WRITTEN EXERCISE A:
Could you resize the coordinates in the answers of the rows that begin at the line containing "This screenshot has height=819, width=1456." and stop after the last row? Give those lines again in full, requests included, with each coordinate multiplied by 1.4, rounded to a whole number (halves up), and the pictures left out.

++++ TEXT EXCERPT

# Fursuiting at a Water Park?



## ElliottIngonyama (Aug 24, 2008)

His Majesty, King Elliott Ingonyama the First wishes remind his fursuiting guests that once again at *Elliott's Spring Gathering* there will be an opportunity for fursuiting at Orlando's Wet 'n Wild. Sunday, 31 May 2009. King Elliott's guests will be able to don their suits and roam the park both during regular park operating hours and during the two hours of His Majesty's private party. While they will not be able to ride the water slides in suit the can play beach volleyball and other non-water related activities. 

During normal operating hours, all attractions will be open. Wet 'n Wild will also provide a full dinner for His Majesty's guests and a private area for them to change in and out of fursuit. After it closes for its regular guests, several of the attractions will remain open just for King Elliott's guests.

Once again, this is event is included in full event registration, one of several special events at Elliott's Spring Gathering.


----------



## Quiet269 (Aug 24, 2008)

Link not working...


----------



## ElliottIngonyama (Aug 24, 2008)

Quiet269 said:


> Link not working...



Fixed.


----------



## Giorgio Gabriel (Aug 24, 2008)

this is the saddest thing


----------



## LizardKing (Aug 24, 2008)

Fursuits + Water park = Drowning?


----------



## Quiet269 (Aug 24, 2008)

LizardKing said:


> Fursuits + Water park = Drowning?


If you read though it you cannot do water related things in suit, but you can do anything on dry land.


----------



## Rrruff (Aug 24, 2008)

You only think it's sad because you hate the outside world? What? Sun? OMG RUN!

Seriously. You get into a water park for free and you complain? If you are part of the 2% of the population who don't like waterparks, then you can ignore the thread; however, if you are part of the 98% of the people who like waterparks (you don't even have to like swimming to like it) and/or like doing social things, then you'll enjoy the event. 

Also on a side note: Fursuits + swimming doesn't = drowning. I've seen people scuba dive / snorkel in suit. But people don't suit and swim here, just suit out of the water. Granted, it's hot but when isn't it hot in suit?

This event is fun. Lots of good people too to meet. 

So, get off your high-horse and actually appreciate what some people do for other people's benefits.


----------



## Cyrsynik (Aug 24, 2008)

I wish I had a suit......even just the head with paws would work for me since i only live like 2 hours from the park


----------



## majortom (Aug 24, 2008)

++++++++
++++ DATA FOR THIS EXERCISE

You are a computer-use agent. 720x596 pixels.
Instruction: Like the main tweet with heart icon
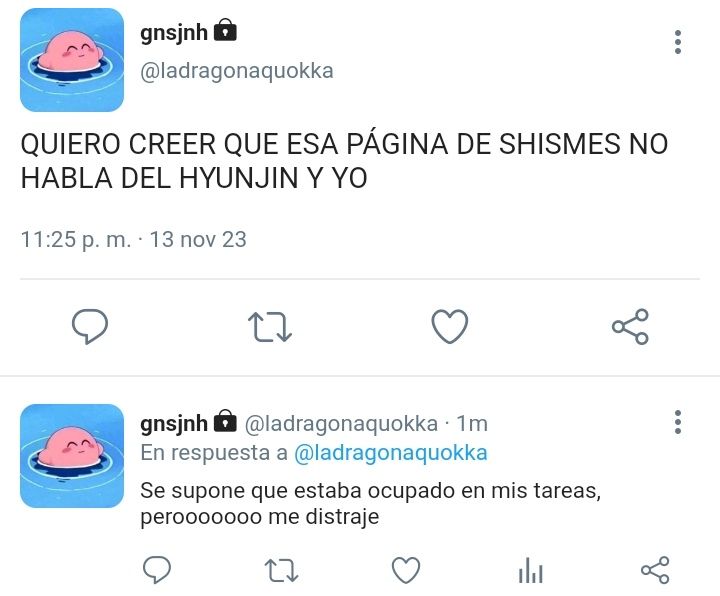coord(450,326)
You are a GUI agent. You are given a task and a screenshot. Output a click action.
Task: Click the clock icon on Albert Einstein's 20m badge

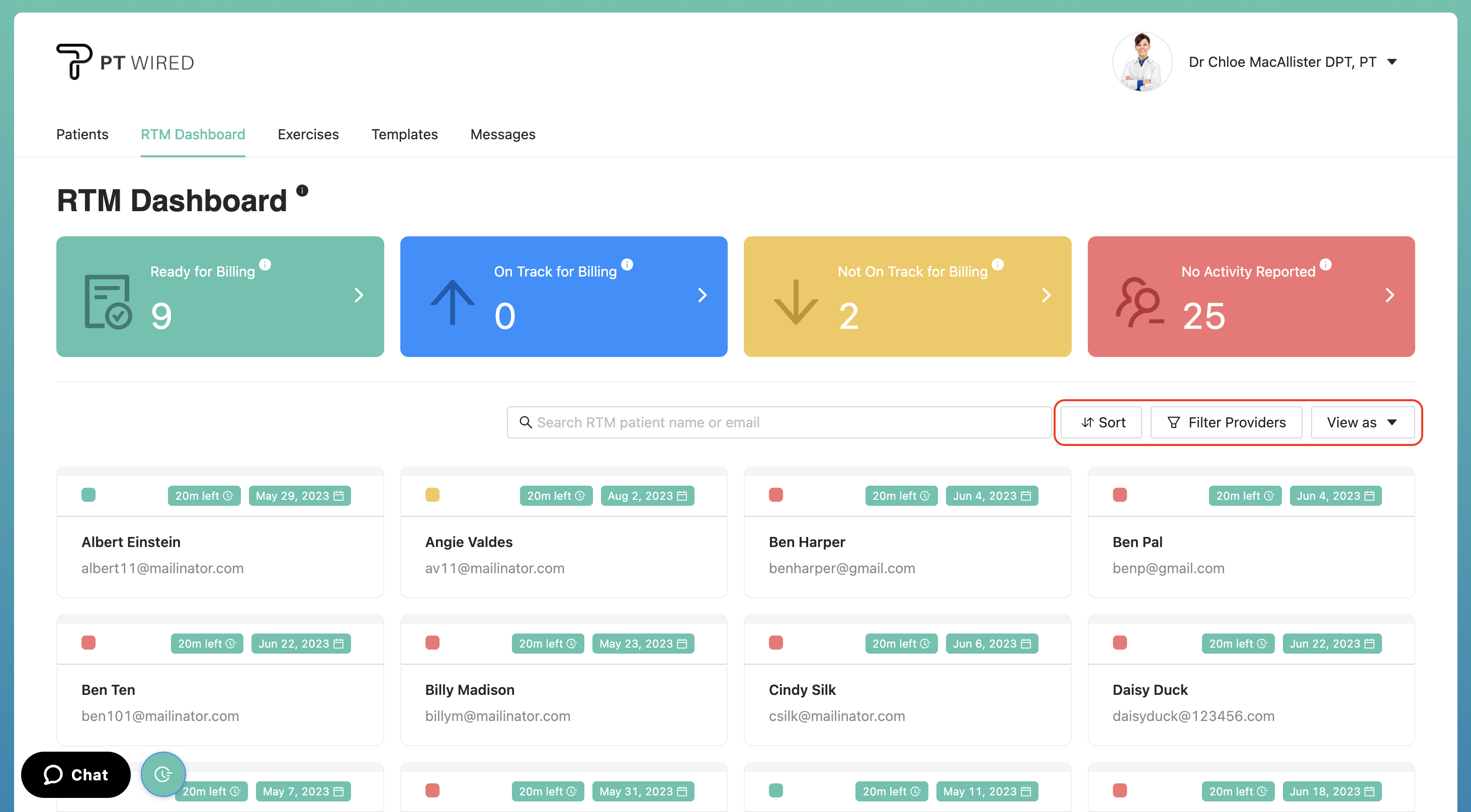(x=229, y=496)

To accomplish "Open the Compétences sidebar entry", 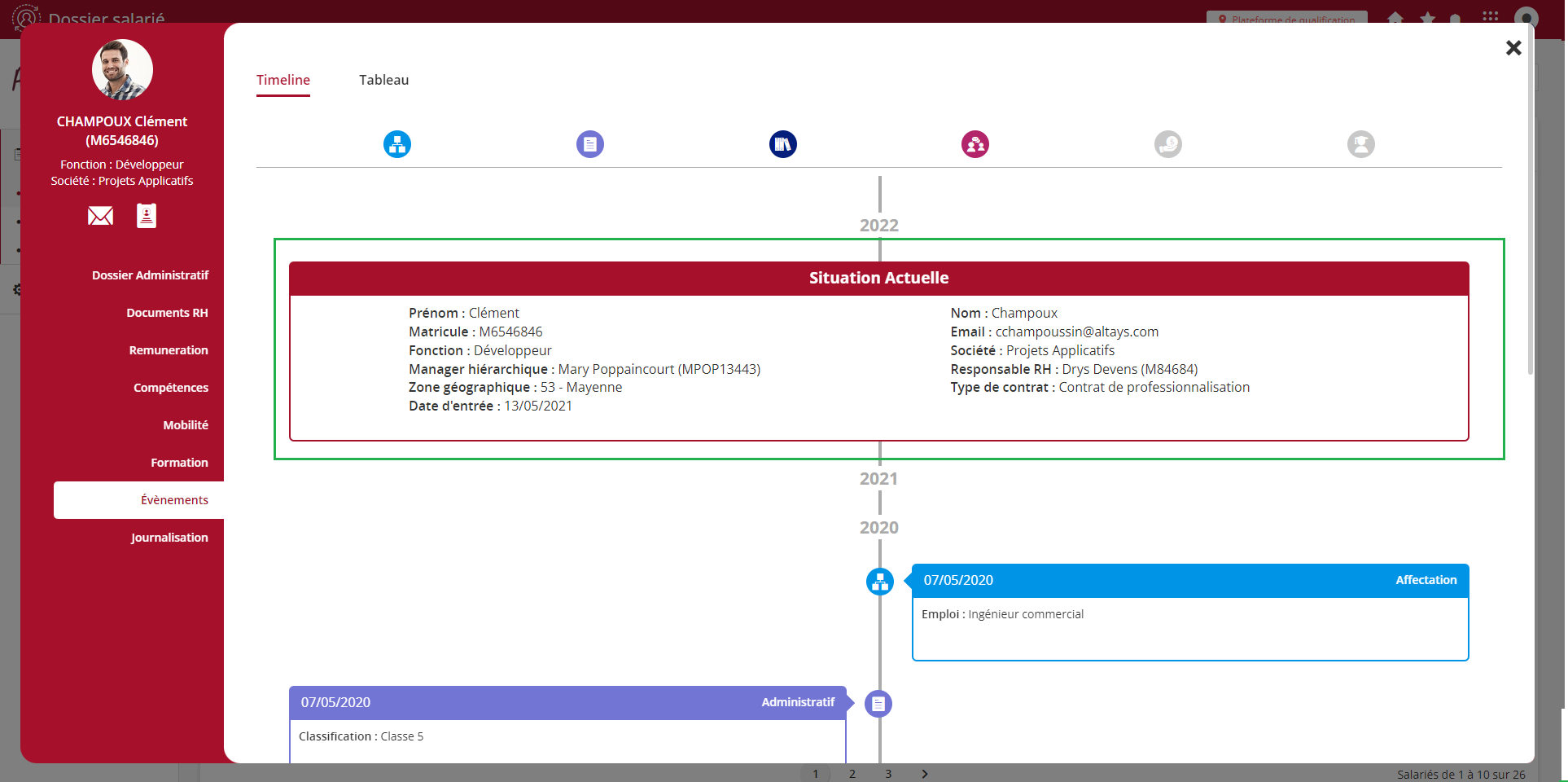I will point(171,388).
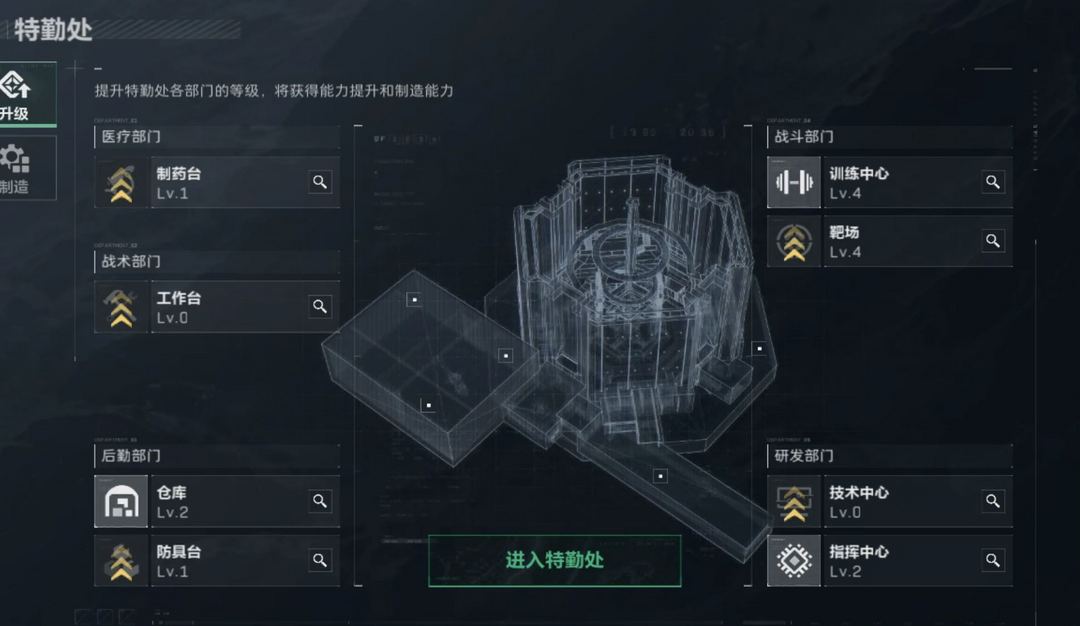
Task: Switch to the 制造 tab
Action: pyautogui.click(x=28, y=168)
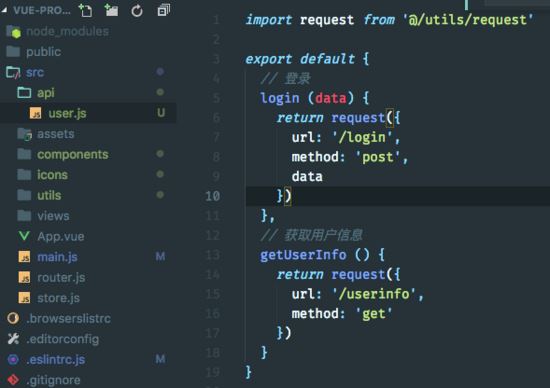This screenshot has width=550, height=388.
Task: Click the getUserInfo method name in editor
Action: pyautogui.click(x=303, y=255)
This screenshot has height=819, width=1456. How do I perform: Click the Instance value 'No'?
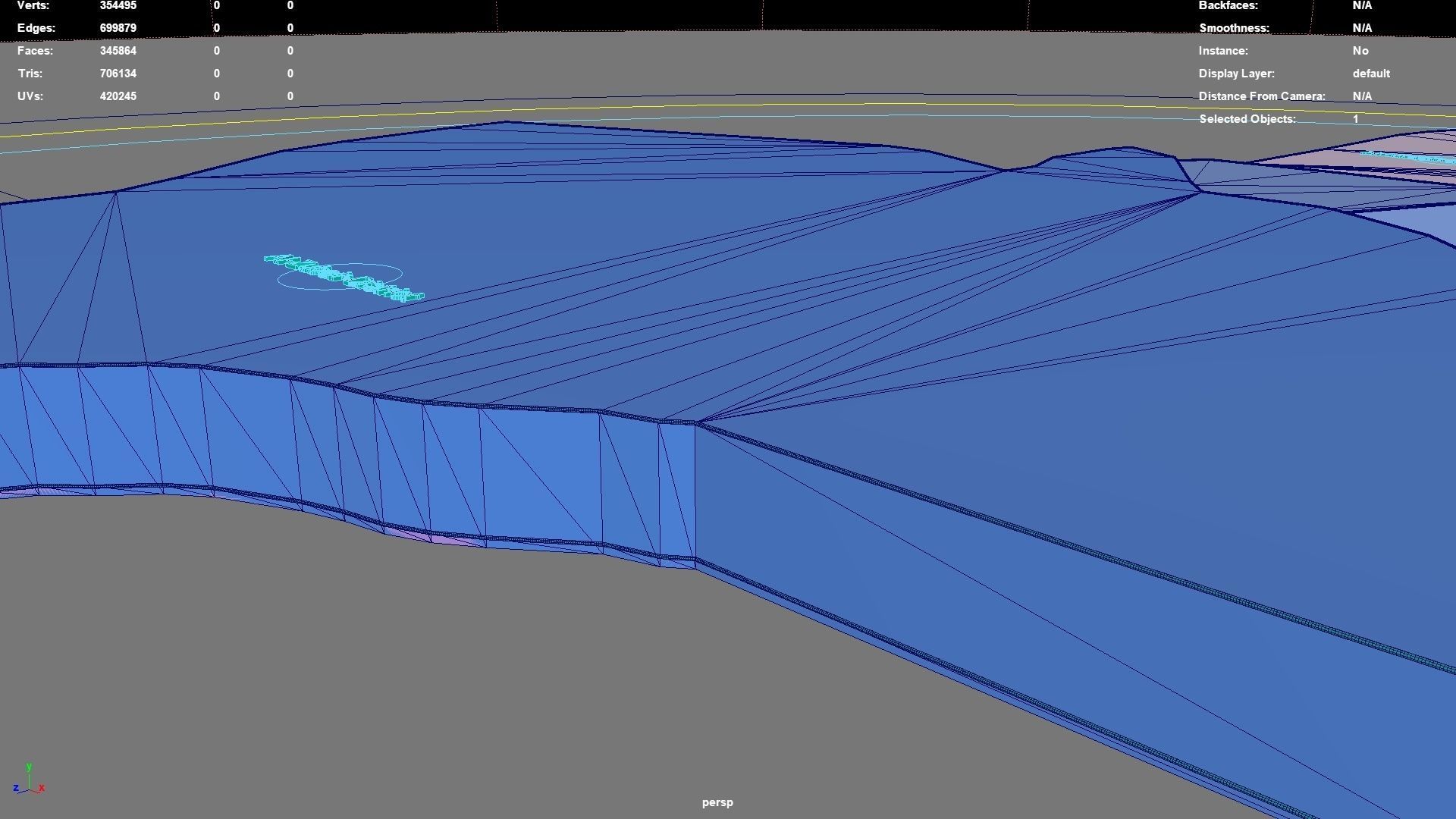point(1360,51)
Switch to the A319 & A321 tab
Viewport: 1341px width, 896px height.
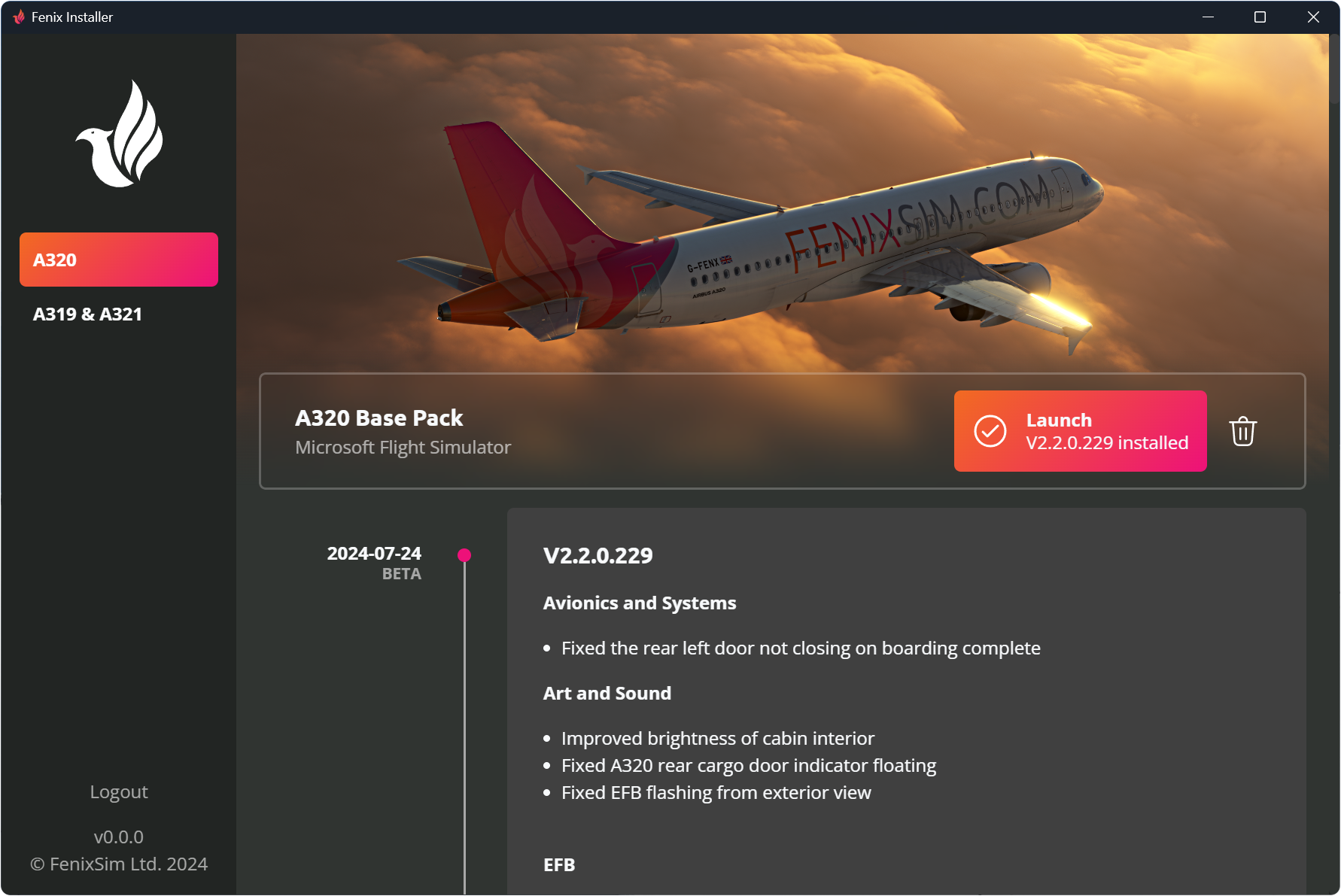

++++++++

WRITTEN EXERCISE B:
Can you extend the forum thread about fursuiting at a water park, picking up right after its final line?

REPLY A:
This screenshot has height=819, width=1456. How do I perform: Click the Instance value 'No'?
point(1904,71)
Switch to the A319 & A321 tab
Viewport: 1341px width, 896px height.

REPLY B:
Cyrsynik said:


> I wish I had a suit......even just the head with paws would work for me since i only live like 2 hours from the park



Did you go to either of the last two events that included the Wet 'n Wild parties? Have you ever gone to any of the ELE parties? (Wondering if I have met you.  )


----------



## Whitenoise (Aug 24, 2008)

Rrruff said:


> You only think it's sad because you hate the outside world? What? Sun? OMG RUN!
> 
> Seriously. You get into a water park for free and you complain? If you are part of the 2% of the population who don't like waterparks, then you can ignore the thread; however, if you are part of the 98% of the people who like waterparks (you don't even have to like swimming to like it) and/or like doing social things, then you'll enjoy the event.
> 
> ...



Swing and a miss.


----------



## Cyrsynik (Aug 24, 2008)

majortom said:


> Did you go to either of the last two events that included the Wet 'n Wild parties? Have you ever gone to any of the ELE parties? (Wondering if I have met you.  )




No I havn't, but I want to......unfortunately i have no suit


----------



## majortom (Aug 24, 2008)

Cyrsynik said:


> No I havn't, but I want to......unfortunately i have no suit



You do not have to have a suit. Most of the 150-200 guests are not fursuiters. I think their next party is October.


----------



## Rrruff (Aug 24, 2008)

Whitenoise said:


> Swing and a miss.



If only you played baseball


----------



## Dexraccoon (Sep 11, 2008)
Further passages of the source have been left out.